Start
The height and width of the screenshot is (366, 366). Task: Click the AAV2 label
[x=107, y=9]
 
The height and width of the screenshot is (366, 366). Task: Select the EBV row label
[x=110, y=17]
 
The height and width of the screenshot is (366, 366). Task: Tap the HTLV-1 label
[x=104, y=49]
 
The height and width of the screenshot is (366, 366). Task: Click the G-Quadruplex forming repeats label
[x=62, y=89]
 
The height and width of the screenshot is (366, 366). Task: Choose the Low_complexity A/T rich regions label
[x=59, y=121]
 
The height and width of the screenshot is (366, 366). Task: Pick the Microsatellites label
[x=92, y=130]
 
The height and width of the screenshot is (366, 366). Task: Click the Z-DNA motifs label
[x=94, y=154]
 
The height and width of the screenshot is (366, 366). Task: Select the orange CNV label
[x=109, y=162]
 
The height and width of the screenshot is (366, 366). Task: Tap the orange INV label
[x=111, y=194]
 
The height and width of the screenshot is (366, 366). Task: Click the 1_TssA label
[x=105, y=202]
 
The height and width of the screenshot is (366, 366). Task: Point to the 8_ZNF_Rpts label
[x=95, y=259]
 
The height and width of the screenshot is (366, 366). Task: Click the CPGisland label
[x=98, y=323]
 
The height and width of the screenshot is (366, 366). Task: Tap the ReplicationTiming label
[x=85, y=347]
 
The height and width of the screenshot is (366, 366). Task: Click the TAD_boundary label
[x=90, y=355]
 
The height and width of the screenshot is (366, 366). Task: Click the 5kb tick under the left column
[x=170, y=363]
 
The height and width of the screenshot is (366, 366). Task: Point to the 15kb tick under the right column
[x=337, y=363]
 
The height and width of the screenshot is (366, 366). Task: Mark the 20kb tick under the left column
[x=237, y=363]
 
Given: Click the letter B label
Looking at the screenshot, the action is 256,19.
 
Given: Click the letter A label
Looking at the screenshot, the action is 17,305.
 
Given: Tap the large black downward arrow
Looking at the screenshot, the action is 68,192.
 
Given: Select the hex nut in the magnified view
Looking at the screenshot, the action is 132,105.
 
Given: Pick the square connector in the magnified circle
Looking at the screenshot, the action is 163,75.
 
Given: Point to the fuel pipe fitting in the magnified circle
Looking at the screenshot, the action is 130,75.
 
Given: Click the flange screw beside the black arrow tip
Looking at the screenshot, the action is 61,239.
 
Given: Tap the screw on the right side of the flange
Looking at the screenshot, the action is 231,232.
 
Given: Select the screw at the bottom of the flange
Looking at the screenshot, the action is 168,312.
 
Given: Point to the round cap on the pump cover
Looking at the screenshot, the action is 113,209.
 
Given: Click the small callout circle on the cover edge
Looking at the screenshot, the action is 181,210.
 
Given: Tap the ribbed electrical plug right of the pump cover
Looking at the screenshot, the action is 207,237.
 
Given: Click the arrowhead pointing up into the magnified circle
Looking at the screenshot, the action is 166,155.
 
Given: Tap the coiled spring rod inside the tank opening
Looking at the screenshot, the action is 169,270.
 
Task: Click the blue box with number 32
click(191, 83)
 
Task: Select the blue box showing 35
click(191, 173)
End
Write out every line of the data above word for word, from the first entry through the last.

The height and width of the screenshot is (366, 366). Task: Click the AAV2 label
[x=107, y=9]
 
The height and width of the screenshot is (366, 366). Task: Select the EBV row label
[x=110, y=17]
 
The height and width of the screenshot is (366, 366). Task: Tap the HTLV-1 label
[x=104, y=49]
 
The height and width of the screenshot is (366, 366). Task: Click the G-Quadruplex forming repeats label
[x=62, y=89]
 
The height and width of the screenshot is (366, 366). Task: Choose the Low_complexity A/T rich regions label
[x=59, y=121]
 
The height and width of the screenshot is (366, 366). Task: Pick the Microsatellites label
[x=92, y=130]
 
The height and width of the screenshot is (366, 366). Task: Click the Z-DNA motifs label
[x=94, y=154]
 
The height and width of the screenshot is (366, 366). Task: Select the orange CNV label
[x=109, y=162]
 
The height and width of the screenshot is (366, 366). Task: Tap the orange INV label
[x=111, y=194]
 
The height and width of the screenshot is (366, 366). Task: Click the 1_TssA label
[x=105, y=202]
 
The height and width of the screenshot is (366, 366). Task: Point to the 8_ZNF_Rpts label
[x=95, y=259]
 
The height and width of the screenshot is (366, 366). Task: Click the CPGisland label
[x=98, y=323]
 
The height and width of the screenshot is (366, 366). Task: Tap the ReplicationTiming label
[x=85, y=347]
 
The height and width of the screenshot is (366, 366). Task: Click the TAD_boundary label
[x=90, y=355]
 
The height and width of the screenshot is (366, 366). Task: Click the 5kb tick under the left column
[x=170, y=363]
 
The height and width of the screenshot is (366, 366). Task: Point to the 15kb tick under the right column
[x=337, y=363]
 
The height and width of the screenshot is (366, 366). Task: Mark the 20kb tick under the left column
[x=237, y=363]
 
Given: Click the letter B label
Looking at the screenshot, the action is 256,19.
 
Given: Click the letter A label
Looking at the screenshot, the action is 17,305.
 
Given: Tap the large black downward arrow
Looking at the screenshot, the action is 68,192.
 
Given: Select the hex nut in the magnified view
Looking at the screenshot, the action is 132,105.
 
Given: Pick the square connector in the magnified circle
Looking at the screenshot, the action is 163,75.
 
Given: Point to the fuel pipe fitting in the magnified circle
Looking at the screenshot, the action is 130,75.
 
Given: Click the flange screw beside the black arrow tip
Looking at the screenshot, the action is 61,239.
 
Given: Tap the screw on the right side of the flange
Looking at the screenshot, the action is 231,232.
 
Given: Select the screw at the bottom of the flange
Looking at the screenshot, the action is 168,312.
 
Given: Point to the round cap on the pump cover
Looking at the screenshot, the action is 113,209.
 
Given: Click the small callout circle on the cover edge
Looking at the screenshot, the action is 181,210.
 
Given: Tap the ribbed electrical plug right of the pump cover
Looking at the screenshot, the action is 207,237.
 
Given: Click the arrowhead pointing up into the magnified circle
Looking at the screenshot, the action is 166,155.
 
Given: Tap the coiled spring rod inside the tank opening
Looking at the screenshot, the action is 169,270.
 
Task: Click the blue box with number 32
click(191, 83)
 
Task: Select the blue box showing 35
click(191, 173)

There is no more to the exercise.